После сего пел канон. Окончив утрень, святый Борис стал молиться пред иконою Господа, говоря:

- "Господи Иисусе Христе, Ты явился сим образом на земле, изволил добровольно взоти на крест и принял страдания за наши грехи. Сподоби и меня пострадать".

Тут они увидели бегущих к шатру, блеск их оружия и обнаженные их мечи. Без милости было пронзено честное тело святаго блаженнаго страстотерпца Христова Бориса. Его проткнули копьями Путша и Талец и Елович Ляшко. Тут пронзили и отрока.

Раненый святый Борис в испуге выбежал из шатра. И стали говорить окружившие его:

- "Что стоите и смотрите. Покончим приказанное нам".

Слыша сие, блаженный стал умолять и упрашивать их, говоря:

- "Братья мои милые и любимые!
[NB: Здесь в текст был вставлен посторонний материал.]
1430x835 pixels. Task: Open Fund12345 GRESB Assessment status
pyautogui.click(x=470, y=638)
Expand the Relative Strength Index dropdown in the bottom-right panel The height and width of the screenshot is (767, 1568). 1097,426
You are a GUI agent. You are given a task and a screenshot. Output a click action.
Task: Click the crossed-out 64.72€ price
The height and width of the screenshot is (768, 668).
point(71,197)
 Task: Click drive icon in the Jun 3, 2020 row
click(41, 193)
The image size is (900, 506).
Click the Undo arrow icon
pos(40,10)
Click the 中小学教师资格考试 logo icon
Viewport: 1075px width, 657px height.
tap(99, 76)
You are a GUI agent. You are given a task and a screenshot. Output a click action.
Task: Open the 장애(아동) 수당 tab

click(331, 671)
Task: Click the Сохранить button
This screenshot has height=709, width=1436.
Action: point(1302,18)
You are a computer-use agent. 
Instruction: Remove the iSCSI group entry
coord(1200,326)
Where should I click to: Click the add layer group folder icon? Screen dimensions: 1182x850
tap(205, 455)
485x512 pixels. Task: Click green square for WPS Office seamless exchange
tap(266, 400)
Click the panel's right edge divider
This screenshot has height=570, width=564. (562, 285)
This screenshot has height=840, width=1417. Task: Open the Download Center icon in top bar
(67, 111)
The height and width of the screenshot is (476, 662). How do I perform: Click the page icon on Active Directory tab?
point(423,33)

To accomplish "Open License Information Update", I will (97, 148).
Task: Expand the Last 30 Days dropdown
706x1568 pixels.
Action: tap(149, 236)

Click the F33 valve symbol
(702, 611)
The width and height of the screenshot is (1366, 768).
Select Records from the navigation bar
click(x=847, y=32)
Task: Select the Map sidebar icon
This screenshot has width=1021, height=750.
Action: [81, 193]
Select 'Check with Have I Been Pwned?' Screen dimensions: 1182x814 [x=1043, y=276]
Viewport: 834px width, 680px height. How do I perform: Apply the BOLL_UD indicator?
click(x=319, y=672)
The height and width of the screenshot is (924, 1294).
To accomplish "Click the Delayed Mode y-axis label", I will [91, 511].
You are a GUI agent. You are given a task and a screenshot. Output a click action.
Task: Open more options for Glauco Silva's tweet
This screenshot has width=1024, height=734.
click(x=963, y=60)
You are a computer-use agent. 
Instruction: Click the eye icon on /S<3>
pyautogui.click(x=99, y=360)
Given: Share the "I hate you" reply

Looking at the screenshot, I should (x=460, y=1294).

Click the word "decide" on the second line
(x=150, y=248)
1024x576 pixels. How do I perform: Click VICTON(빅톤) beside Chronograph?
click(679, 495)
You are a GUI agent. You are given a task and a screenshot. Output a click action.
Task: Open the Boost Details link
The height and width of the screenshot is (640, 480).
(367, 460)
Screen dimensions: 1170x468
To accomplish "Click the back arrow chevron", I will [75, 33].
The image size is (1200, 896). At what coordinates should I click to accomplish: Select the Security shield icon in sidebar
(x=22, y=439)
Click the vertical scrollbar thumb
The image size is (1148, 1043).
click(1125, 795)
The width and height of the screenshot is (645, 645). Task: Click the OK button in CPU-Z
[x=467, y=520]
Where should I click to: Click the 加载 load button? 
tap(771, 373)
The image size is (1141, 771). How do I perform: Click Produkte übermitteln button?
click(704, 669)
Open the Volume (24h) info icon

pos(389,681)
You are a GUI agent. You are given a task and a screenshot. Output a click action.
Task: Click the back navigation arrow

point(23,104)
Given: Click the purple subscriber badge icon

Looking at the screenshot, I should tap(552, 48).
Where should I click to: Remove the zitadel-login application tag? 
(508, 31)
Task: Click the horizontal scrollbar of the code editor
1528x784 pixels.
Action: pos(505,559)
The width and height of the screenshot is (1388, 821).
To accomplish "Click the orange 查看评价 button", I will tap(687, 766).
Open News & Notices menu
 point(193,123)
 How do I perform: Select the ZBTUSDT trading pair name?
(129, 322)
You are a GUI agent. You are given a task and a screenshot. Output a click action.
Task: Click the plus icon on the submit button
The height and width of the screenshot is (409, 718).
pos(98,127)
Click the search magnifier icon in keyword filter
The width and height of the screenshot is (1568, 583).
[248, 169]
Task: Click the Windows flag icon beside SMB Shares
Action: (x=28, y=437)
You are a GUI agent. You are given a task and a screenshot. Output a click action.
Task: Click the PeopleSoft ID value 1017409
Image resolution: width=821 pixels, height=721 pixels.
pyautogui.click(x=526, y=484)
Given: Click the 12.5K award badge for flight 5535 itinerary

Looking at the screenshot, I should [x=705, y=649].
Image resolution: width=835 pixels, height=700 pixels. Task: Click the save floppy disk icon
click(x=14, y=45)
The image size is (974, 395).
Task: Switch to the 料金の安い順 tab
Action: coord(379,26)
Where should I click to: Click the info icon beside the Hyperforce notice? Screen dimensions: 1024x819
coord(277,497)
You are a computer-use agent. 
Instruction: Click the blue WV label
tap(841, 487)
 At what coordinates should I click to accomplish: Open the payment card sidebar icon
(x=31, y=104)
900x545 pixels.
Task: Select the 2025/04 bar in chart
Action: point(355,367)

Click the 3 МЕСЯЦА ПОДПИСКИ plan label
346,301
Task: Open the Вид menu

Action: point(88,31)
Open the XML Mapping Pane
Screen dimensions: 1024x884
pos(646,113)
Погодите немного, дайте помолиться мне Богу моему".

Затем, помолясь, обратив к убийцам истомленное лицо свое и воззрев на них умиленными очами, заливаясь слезами, сказал им:

- "Братья, приступите и окончите повеленное вам, и да будет мир брату моему и вам, братья".

Посланные Святополком избили и многих отроков. С Георгия же они не смогли снять гривны, отсекли голову ему и отбросили ее, так что и после не могли узнать тела его. Блаженного Бориса они обернули шатром и, положивши на повозку, повезли.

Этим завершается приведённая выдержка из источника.